We can use these values directly to estimate the mean squared error, as well as the root mean squared error:

# divide by n - p
(mse = (1 / (nrow(women) - 2) * sum(res^2)))

## [1] 2.3256

sqrt(mse) # rsme

## [1] 1.525

# sigma() also returns rmse
sigma(fit)

## [1] 1.525

Question 1: Using the faithful dataset built in to R data("faithful"), construct a linear model with eruptions as the dependent variable and waiting time as the independent variable. Create a scatter plot demonstrating the relationship of these two variables and then use the coefficients from your fitted model, along with geom_abline(), to construct a line of best fit.

Inference

Inference with linear models is closely associated with hypothesis testing.
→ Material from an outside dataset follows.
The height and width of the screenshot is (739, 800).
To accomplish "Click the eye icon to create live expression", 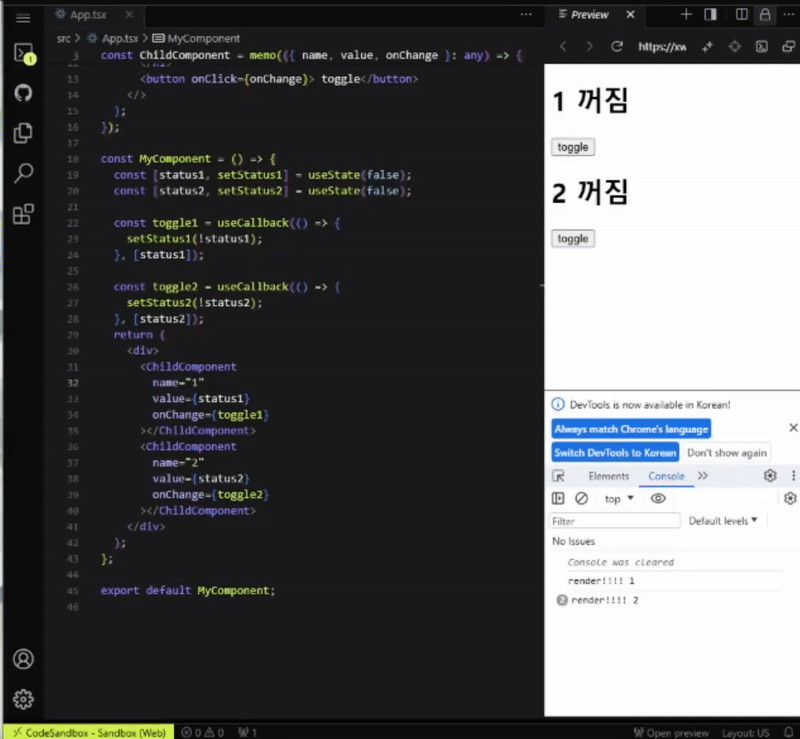I will point(657,499).
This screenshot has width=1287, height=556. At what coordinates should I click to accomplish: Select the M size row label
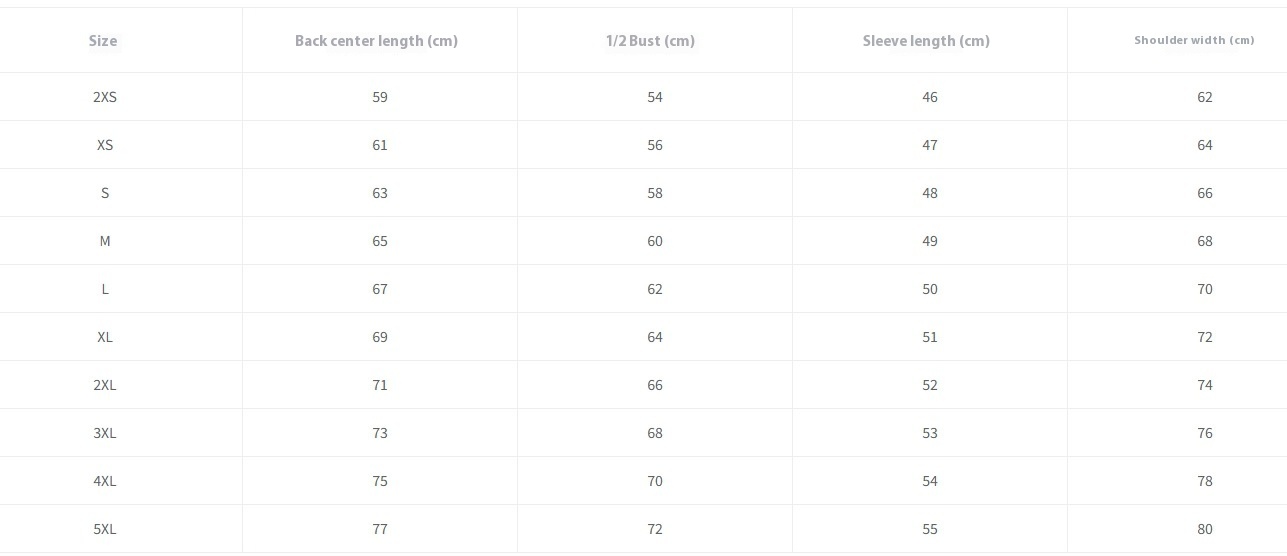coord(105,241)
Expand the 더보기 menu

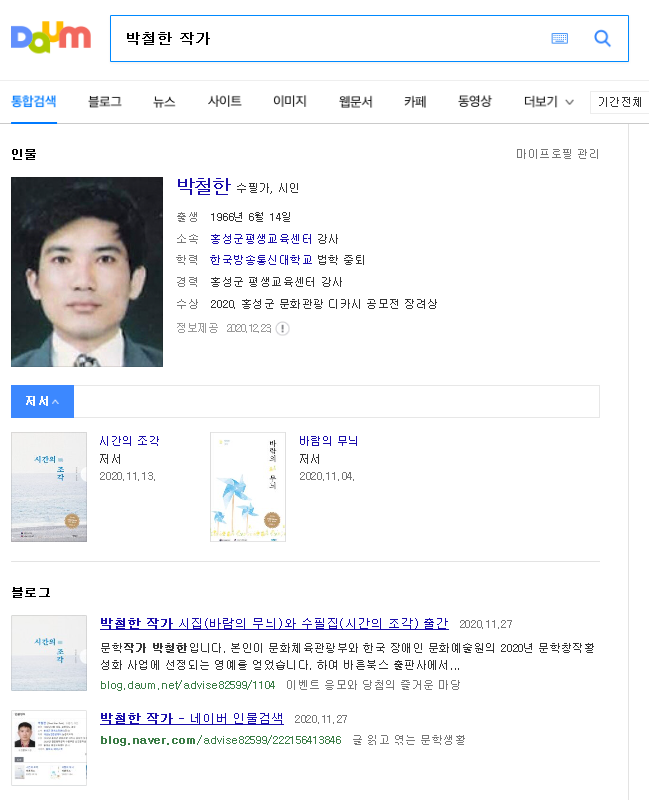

For our variables \(y\) and \(X\), and the equation

\[ y = \alpha + X \beta \] we are asking if there is any evidence of the data in support of a linear relationship. We can express this as a simple hypothesis test, where the null hypothesis, \(H_0\) is that there is no relationship between the variables. Another way to say this is that any change in \(X\) results in no change in \(y\) (because they are not related); this is equivalent to our slope being zero.

\[ H_0: \beta = 0 \qquad H_A: \beta \not= 0 \]

Before getting into the inference, let’s first consider the meaning of the model coefficients themselves.

Slope

Let’s begin by trying to build some intuition about the situation.

First, suppose that you were given only the data on womens’ weight from the women dataset and were asked to give your best estimate of the value of their weight. That is, if you given a random woman and were asked to guess her weight, what value would you give? Here, the average weight in the entire dataset seems like a reasonable estimate, as you have nothing else to go on. However, if you were then given the height of each woman in the dataset, and were then asked to estimate the weight of a particular woman of a given height, do you suspect that the average weight in the dataset would still be the best answer you could give? Hold this thought as we move onto the next example.

Now suppose you were given a collection of values \(y\) with no additional information or variables and were asked to give your best estimate of the value of \(y\). Again, the mean value, \(\overline{y}\) seems like a reasonable estimate. If you were then given an additional variable \(X\), which you knew beforehand has absolutely nothing to do with \(y\), should our estimate of \(y\) change?

set.seed(123)
x <- runif(200, -10, 10)
y <- rnorm(200)
df <- data.frame(x, y)

ggplot(df, aes(x,y)) + geom_point() + 
  geom_abline(aes(intercept = mean(y), slope = 0, color = "Mean")) +
  geom_smooth(method = "lm", se = FALSE, mapping = aes(color = "LM"))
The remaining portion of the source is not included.